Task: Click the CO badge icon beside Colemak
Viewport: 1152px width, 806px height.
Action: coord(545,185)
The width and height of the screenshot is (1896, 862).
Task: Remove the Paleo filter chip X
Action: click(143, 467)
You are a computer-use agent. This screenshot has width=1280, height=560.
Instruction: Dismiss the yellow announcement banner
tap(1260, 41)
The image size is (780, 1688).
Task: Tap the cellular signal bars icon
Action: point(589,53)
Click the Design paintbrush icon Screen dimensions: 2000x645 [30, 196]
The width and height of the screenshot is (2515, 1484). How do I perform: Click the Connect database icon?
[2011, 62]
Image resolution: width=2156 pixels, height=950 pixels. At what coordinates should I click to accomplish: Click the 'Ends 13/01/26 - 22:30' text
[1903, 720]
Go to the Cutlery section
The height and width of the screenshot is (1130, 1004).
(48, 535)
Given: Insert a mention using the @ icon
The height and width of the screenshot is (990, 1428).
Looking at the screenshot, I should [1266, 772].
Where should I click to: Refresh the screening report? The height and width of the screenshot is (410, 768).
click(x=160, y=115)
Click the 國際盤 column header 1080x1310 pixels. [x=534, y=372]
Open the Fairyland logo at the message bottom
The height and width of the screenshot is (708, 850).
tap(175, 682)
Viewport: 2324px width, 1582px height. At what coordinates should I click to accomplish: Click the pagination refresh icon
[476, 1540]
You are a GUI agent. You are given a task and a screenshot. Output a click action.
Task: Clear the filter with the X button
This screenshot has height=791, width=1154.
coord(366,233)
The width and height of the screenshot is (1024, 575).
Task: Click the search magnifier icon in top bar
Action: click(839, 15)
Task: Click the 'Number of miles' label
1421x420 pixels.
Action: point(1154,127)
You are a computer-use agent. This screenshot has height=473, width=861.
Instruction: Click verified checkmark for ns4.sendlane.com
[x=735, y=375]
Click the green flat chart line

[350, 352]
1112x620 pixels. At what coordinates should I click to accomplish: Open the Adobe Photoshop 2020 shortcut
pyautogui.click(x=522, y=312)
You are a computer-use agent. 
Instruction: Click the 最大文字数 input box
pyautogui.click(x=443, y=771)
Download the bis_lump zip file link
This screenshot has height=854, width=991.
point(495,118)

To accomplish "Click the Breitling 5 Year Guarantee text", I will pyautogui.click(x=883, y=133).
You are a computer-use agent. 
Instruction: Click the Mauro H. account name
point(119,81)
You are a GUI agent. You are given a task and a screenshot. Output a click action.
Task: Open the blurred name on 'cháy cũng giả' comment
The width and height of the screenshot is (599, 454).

++++++

▶ _THE EXERCISE_: Copy out all of the lines above word for word, with nothing added, dropped, or changed.

▶ _RESULT OF THE EXERCISE_:
Task: Click the CO badge icon beside Colemak
Viewport: 1152px width, 806px height.
Action: coord(545,185)
The width and height of the screenshot is (1896, 862).
Task: Remove the Paleo filter chip X
Action: click(143, 467)
You are a computer-use agent. This screenshot has width=1280, height=560.
Instruction: Dismiss the yellow announcement banner
tap(1260, 41)
The image size is (780, 1688).
Task: Tap the cellular signal bars icon
Action: point(589,53)
Click the Design paintbrush icon Screen dimensions: 2000x645 [30, 196]
The width and height of the screenshot is (2515, 1484). How do I perform: Click the Connect database icon?
[2011, 62]
Image resolution: width=2156 pixels, height=950 pixels. At what coordinates should I click to accomplish: Click the 'Ends 13/01/26 - 22:30' text
[1903, 720]
Go to the Cutlery section
The height and width of the screenshot is (1130, 1004).
(48, 535)
Given: Insert a mention using the @ icon
The height and width of the screenshot is (990, 1428).
Looking at the screenshot, I should [1266, 772].
Where should I click to: Refresh the screening report? The height and width of the screenshot is (410, 768).
click(x=160, y=115)
Click the 國際盤 column header 1080x1310 pixels. [x=534, y=372]
Open the Fairyland logo at the message bottom
The height and width of the screenshot is (708, 850).
tap(175, 682)
Viewport: 2324px width, 1582px height. At what coordinates should I click to accomplish: Click the pagination refresh icon
[476, 1540]
You are a GUI agent. You are given a task and a screenshot. Output a click action.
Task: Clear the filter with the X button
This screenshot has height=791, width=1154.
coord(366,233)
The width and height of the screenshot is (1024, 575).
Task: Click the search magnifier icon in top bar
Action: click(839, 15)
Task: Click the 'Number of miles' label
1421x420 pixels.
Action: point(1154,127)
You are a computer-use agent. This screenshot has height=473, width=861.
Instruction: Click verified checkmark for ns4.sendlane.com
[x=735, y=375]
Click the green flat chart line

[350, 352]
1112x620 pixels. At what coordinates should I click to accomplish: Open the Adobe Photoshop 2020 shortcut
pyautogui.click(x=522, y=312)
You are a computer-use agent. 
Instruction: Click the 最大文字数 input box
pyautogui.click(x=443, y=771)
Download the bis_lump zip file link
This screenshot has height=854, width=991.
point(495,118)

To accomplish "Click the Breitling 5 Year Guarantee text", I will pyautogui.click(x=883, y=133).
You are a computer-use agent. 
Instruction: Click the Mauro H. account name
point(119,81)
You are a GUI agent. You are given a task and a screenshot. Output a click action.
Task: Open the blurred name on 'cháy cũng giả' comment
The width and height of the screenshot is (599, 454).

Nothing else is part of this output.